Dataset records >>
= Beginning of Section =

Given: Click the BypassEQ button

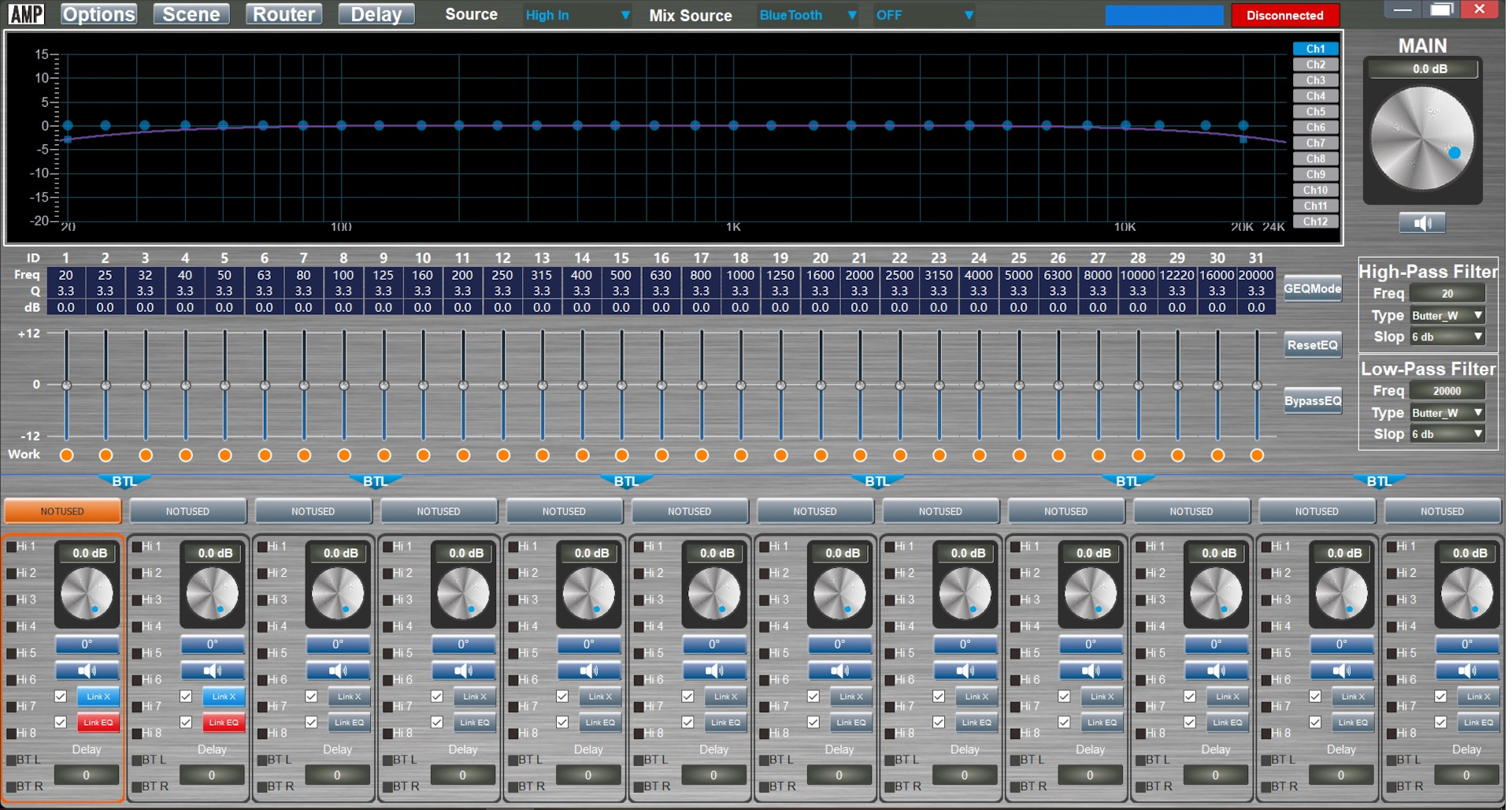Looking at the screenshot, I should point(1312,401).
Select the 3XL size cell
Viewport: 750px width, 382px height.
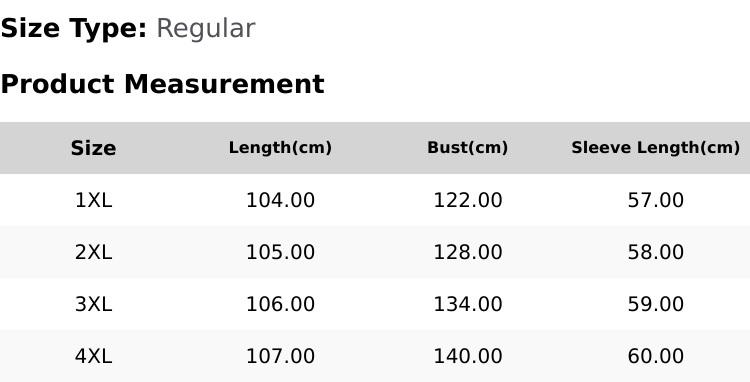tap(93, 304)
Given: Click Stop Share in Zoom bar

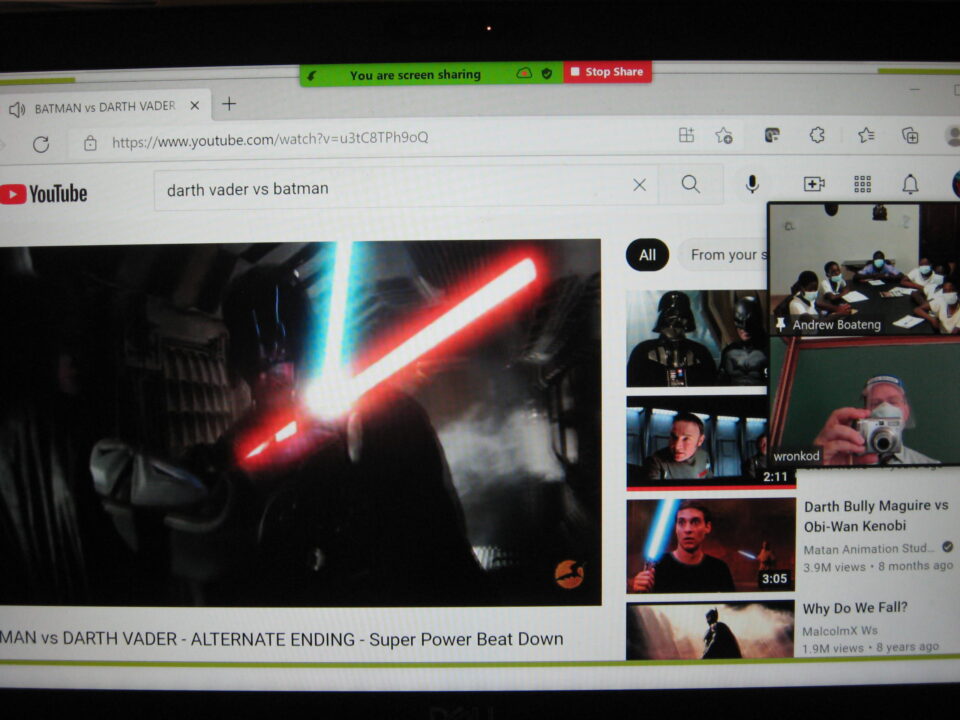Looking at the screenshot, I should click(607, 72).
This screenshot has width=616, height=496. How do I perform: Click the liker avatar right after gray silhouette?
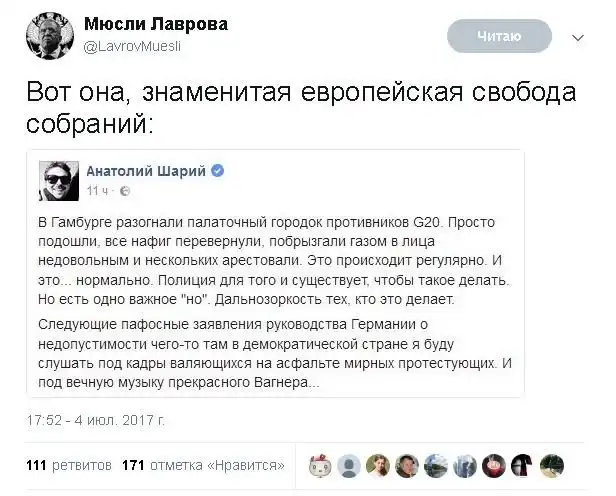pyautogui.click(x=378, y=465)
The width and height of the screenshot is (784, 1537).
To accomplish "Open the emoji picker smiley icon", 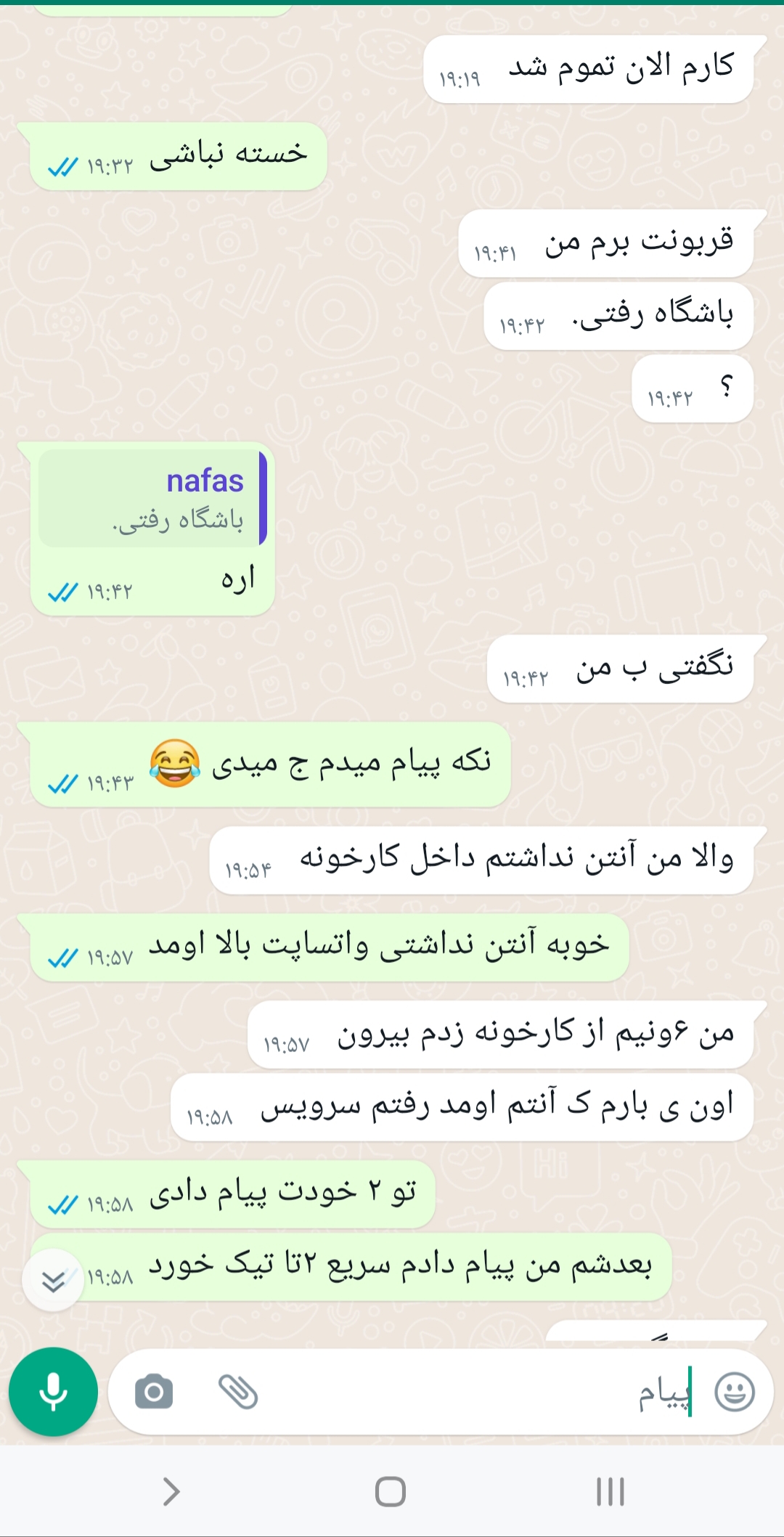I will 735,1392.
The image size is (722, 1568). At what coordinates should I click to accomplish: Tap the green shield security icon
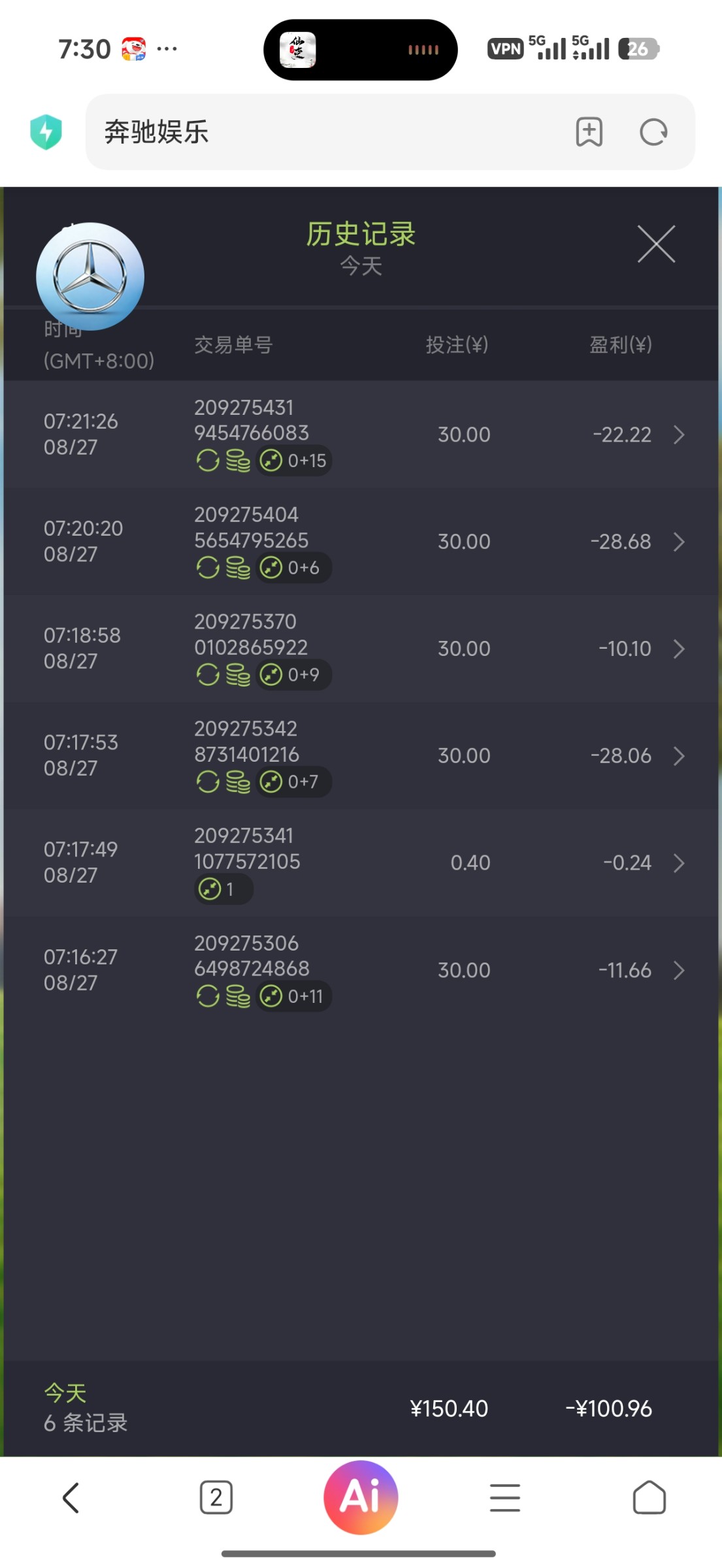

= End of Section =

Work to be completed >> Go through the records and count every line with the word "size"; the answer is the number alone.

Finished task >> 2